In March 2022, the FASB issued amendments which are intended to improve the decision usefulness of information provided to investors about certain loan re‐financings, restructurings, and write‐offs. The amendments are effective for [fiscal years beginning after December 15, 2022, including interim periods within those fiscal years. ‐ entities that have adopted the amendments in ASU 2016‐13] [fiscal years beginning after December 15, 2022 including interim periods within those fiscal years.‐entities that have not yet adopted the amendments in ASU 2016‐13]. Early adoption is permitted. The Company does not expect these amendments to have a material effect on its financial statements.

ASU 2022‐03 ― Applicable to all entities:

In June 2022, the FASB issued amendments to clarify the guidance on the fair value measurement of an equity security that is subject to a contractual sale restriction and require specific disclosures related to such an equity security. The amendments are effective for [fiscal years beginning after December 15, 2023, including interim periods within those fiscal years. ‐ public business entities] [fiscal years beginning after December 15, 2024 including interim periods within those fiscal years. ‐ all other entities]. Early adoption is permitted. The Company does not expect these amendments to have a material effect on its financial statements.

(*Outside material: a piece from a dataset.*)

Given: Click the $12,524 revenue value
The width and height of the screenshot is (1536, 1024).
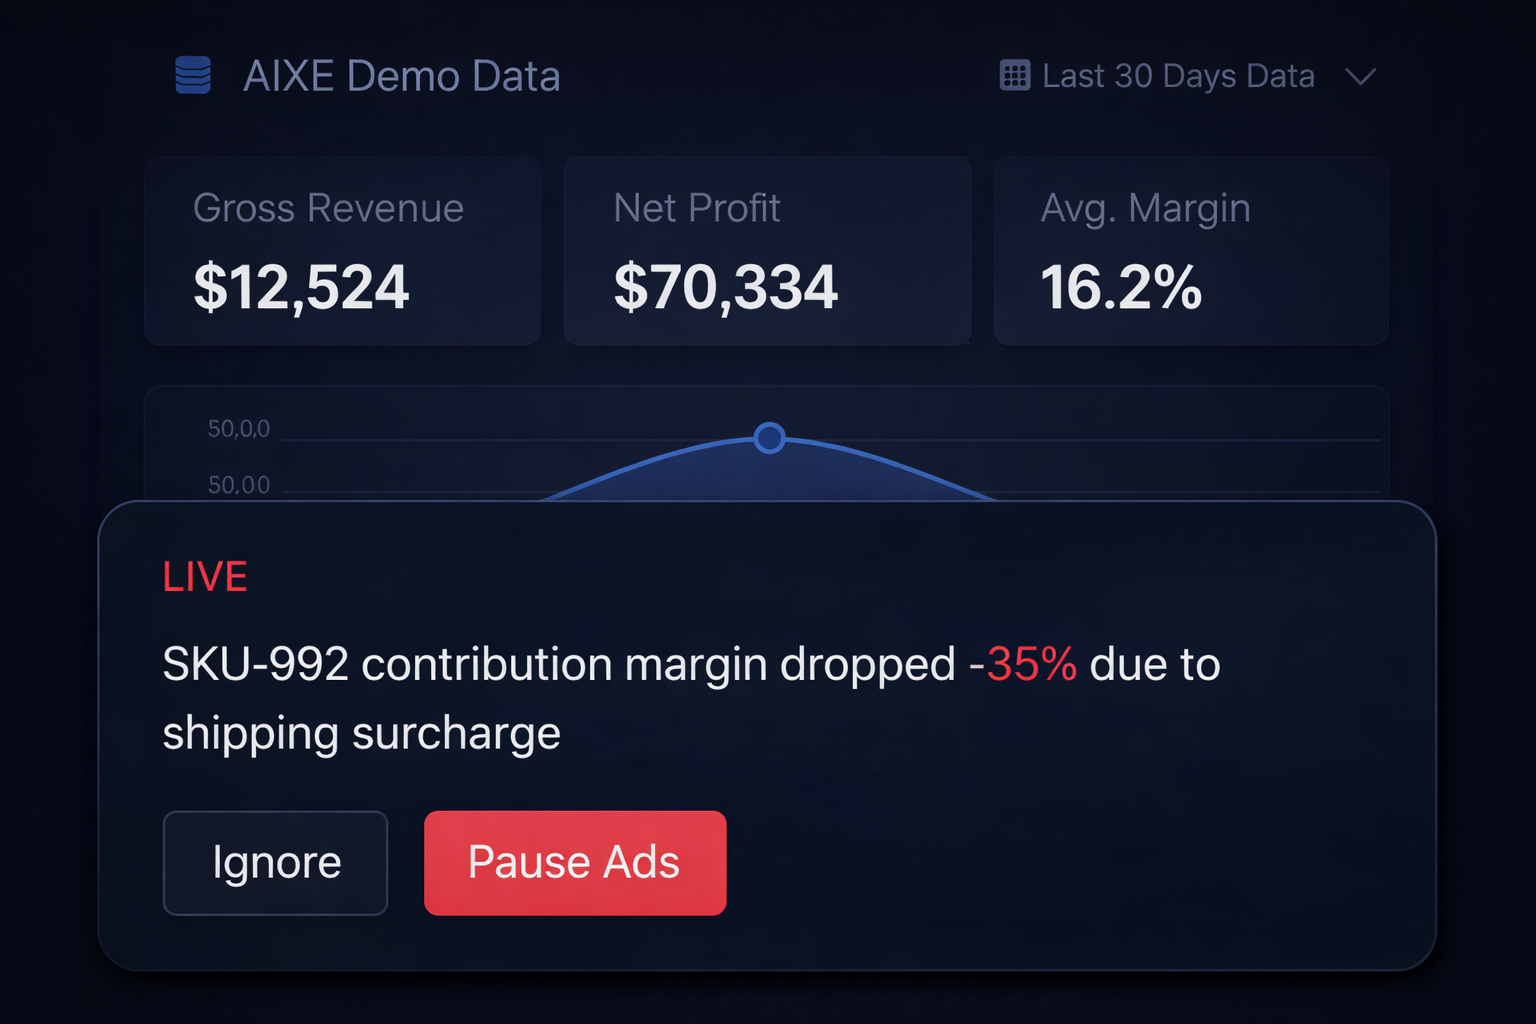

ASU 2022‐06 ― Applicable to all entities:

In December 2022, the FASB issued amendments to extend the period of time preparers can use the reference rate reform relief guidance under Accounting Standards Codification (ASC) Topic 848 from December 31, 2022, to December 31, 2024, to address the fact that all London Interbank Offered Rate (LIBOR) tenors were not discontinued as of December 31, 2021, and some tenors will be published until June 2023. The amendments are effective immediately for all entities and applied prospectively. The Company does not expect these amendments to have a material effect on its financial statements.

Applicable to all:

Other accounting standards that have been issued or proposed by the FASB or other standards‐setting bodies are not expected to have a material impact on the Company’s financial position, results of operations or cash flows.

Appendix C - Recently Issued Accounting Pronouncements

NOTE: The disclosures in the previous appendix are not intended to be all inclusive. All pronouncements issued during the period should be evaluated to determine whether they are applicable to your Company. Through December 31, 2022, the FASB has issued the following Accounting Standard Updates during the year.

  • ASU 2022‐06, Reference Rate Reform (Topic 848): Deferral of Sunset Date of Topic 848
  • ASU 2022‐05, Financial Services – Insurance (Topic 944) Transition for Sold Contracts
  • ASU 2022‐04, Liabilities—Supplier Finance Programs (Subtopic 405‐50): Disclosure of Supplier Finance Program Obligations
  • ASU 2022‐03, Fair Value Measurement (Topic 820): Fair Value Measurement of Equity Securities Subject to Contractual Sale Restrictions
  • ASU 2022‐02, Financial Instruments—Credit Losses (Topic 326): Troubled Debt Restructurings and Vintage Disclosures
  • ASU 2022‐01, Derivatives and Hedging (Topic 815): Fair Value Hedging—Portfolio Layer Method

The information provided in this communication is of a general nature and should not be considered professional advice. You should not act upon the information provided without obtaining specific professional advice. The information above is subject to change.